Task details: Below are some records. Set down exactly the line holding "You are a GUI" and every later line through the end, omitting the pictures.
------------------------------
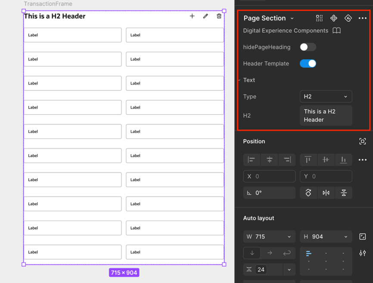The image size is (373, 283).
Task: Open the width W 715 dropdown
Action: coord(289,236)
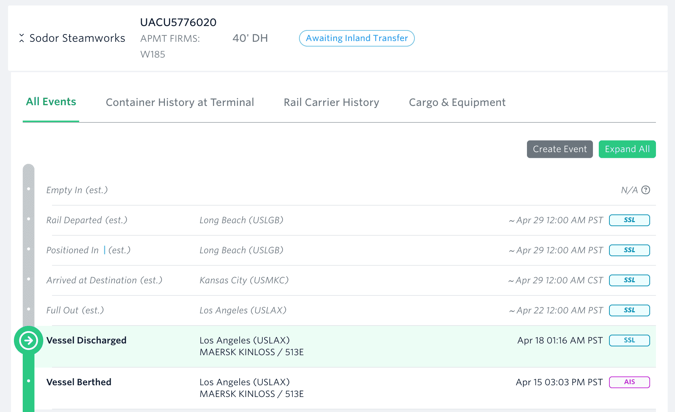Click SSL badge on Arrived at Destination row

629,280
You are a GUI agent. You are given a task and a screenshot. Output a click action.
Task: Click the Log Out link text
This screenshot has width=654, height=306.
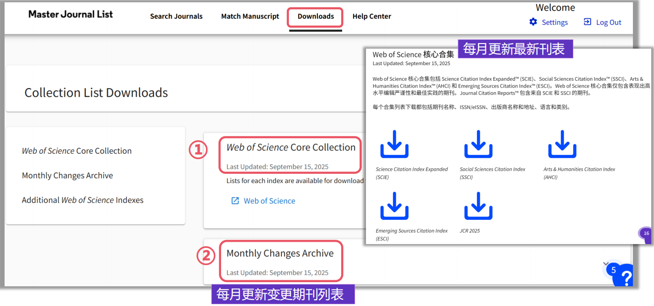(x=609, y=22)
------------------------------
Result for this exercise:
You are a GUI agent. You are given a task and a screenshot. Output a click action.
Task: Click the Log Out link text
This screenshot has width=654, height=306.
(x=609, y=22)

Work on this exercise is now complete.